Travel came to a standstill as the pandemic began. Minus travelers, hotels, gift stores, and restaurants in places across the United States struggled to stay open. Employees were let go since there were no consumers. Leisure and hospitality employment accounted for 34% of all pandemic job losses, the highest percentage of any industry in the United States.
Many Americans are eager to fly again after two years of social isolation and working from home — plus a couple of delayed reopening due to the delta and omicron versions. As a result, employees in the hospitality industry are in great demand.
The service industry labor market, which formerly favored employers, is now giving workers bargaining power to obtain higher pay and benefits.
“There’s a theory of the vicious cycle of tourism and we’re in that cycle right now,” said Maggie Daniels, professor of tourism and events management at George Mason University.

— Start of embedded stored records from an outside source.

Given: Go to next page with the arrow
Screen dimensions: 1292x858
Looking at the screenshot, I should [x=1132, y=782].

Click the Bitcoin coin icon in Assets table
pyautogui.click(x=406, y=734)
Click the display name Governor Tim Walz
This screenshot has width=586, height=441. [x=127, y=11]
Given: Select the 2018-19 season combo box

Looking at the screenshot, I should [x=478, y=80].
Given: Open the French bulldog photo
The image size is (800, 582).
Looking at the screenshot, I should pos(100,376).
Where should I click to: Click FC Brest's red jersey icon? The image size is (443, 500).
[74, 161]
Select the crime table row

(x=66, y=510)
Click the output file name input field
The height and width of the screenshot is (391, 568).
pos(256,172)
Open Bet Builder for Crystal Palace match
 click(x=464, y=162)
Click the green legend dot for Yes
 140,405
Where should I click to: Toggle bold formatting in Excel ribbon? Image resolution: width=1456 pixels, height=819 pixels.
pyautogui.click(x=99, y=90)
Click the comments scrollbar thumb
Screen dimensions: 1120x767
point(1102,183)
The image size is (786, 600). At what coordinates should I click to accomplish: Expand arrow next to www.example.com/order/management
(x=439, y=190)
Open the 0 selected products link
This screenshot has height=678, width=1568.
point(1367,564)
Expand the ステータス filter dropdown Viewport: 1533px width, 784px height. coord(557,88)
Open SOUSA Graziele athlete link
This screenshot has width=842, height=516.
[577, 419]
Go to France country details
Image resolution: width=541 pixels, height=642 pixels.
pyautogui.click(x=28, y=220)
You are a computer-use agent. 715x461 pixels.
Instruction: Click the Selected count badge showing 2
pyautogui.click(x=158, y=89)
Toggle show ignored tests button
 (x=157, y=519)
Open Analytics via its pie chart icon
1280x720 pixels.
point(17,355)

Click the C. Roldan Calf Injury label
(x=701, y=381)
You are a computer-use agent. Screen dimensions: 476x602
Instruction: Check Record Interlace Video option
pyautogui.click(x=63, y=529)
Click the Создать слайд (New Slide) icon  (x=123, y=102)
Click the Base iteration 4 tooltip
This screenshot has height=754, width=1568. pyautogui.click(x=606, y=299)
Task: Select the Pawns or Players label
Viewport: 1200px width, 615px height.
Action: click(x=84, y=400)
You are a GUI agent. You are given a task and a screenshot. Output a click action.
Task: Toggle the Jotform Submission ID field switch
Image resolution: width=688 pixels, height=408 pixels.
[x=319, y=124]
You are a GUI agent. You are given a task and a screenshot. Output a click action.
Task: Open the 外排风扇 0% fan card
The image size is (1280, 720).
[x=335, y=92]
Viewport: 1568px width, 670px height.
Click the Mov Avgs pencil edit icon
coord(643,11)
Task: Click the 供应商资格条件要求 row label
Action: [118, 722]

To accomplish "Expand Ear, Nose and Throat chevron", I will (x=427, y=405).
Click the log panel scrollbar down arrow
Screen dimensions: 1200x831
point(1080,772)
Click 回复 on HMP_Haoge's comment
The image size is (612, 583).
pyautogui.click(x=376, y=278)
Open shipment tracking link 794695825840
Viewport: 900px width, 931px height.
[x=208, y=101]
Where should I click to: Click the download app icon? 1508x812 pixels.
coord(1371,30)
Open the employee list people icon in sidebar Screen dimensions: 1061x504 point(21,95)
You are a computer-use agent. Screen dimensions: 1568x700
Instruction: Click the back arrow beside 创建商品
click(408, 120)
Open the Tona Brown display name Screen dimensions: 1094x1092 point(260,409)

The cycle is driven by a mismatch between supply and demand, one that’s overwhelming businesses and resulting in diminished experiences for customers and workers alike.
On the demand side, “people have been delaying their vacations, they’ve been delaying their family events for two years, and they are just ready to cut loose,” said Daniels.
There’s so much pent-up demand that popular tourist destinations are being overwhelmed. Take national parks. “There’s a carrying capacity issue, that has been far exceeded, and the parks are scrambling. They’re underfunded, they’re understaffed,” Daniels said.
This entails crowds, bottlenecks, increased pricing, and a lot of annoyance for tourists. This leads us to the supply side, where front-line employees are the ones that face the brunt of client displeasure.
Many of them have departed the business. According to the non-profit United States Travel Association, leisure and hospitality employment is down 8% from pre-pandemic levels, with 1.8 million job opportunities expected to be filled by December 2021.
The remaining employees are increasingly overworked, and enterprises are understaffed.
However, Larry Yu, professor of hotel management at George Washington University, believes that it is a fantastic moment to work in the hospitality sector.
“The pandemic made the industry aware that what we call the human resources, and now we use the term ‘talent,’ are even more critical for business,” he said.
Businesses have begun to provide greater wages and perks. “The hospitality business is one of the industries with the largest salary growth,” Yu noted. This may be difficult for small firms, and some are getting inventive.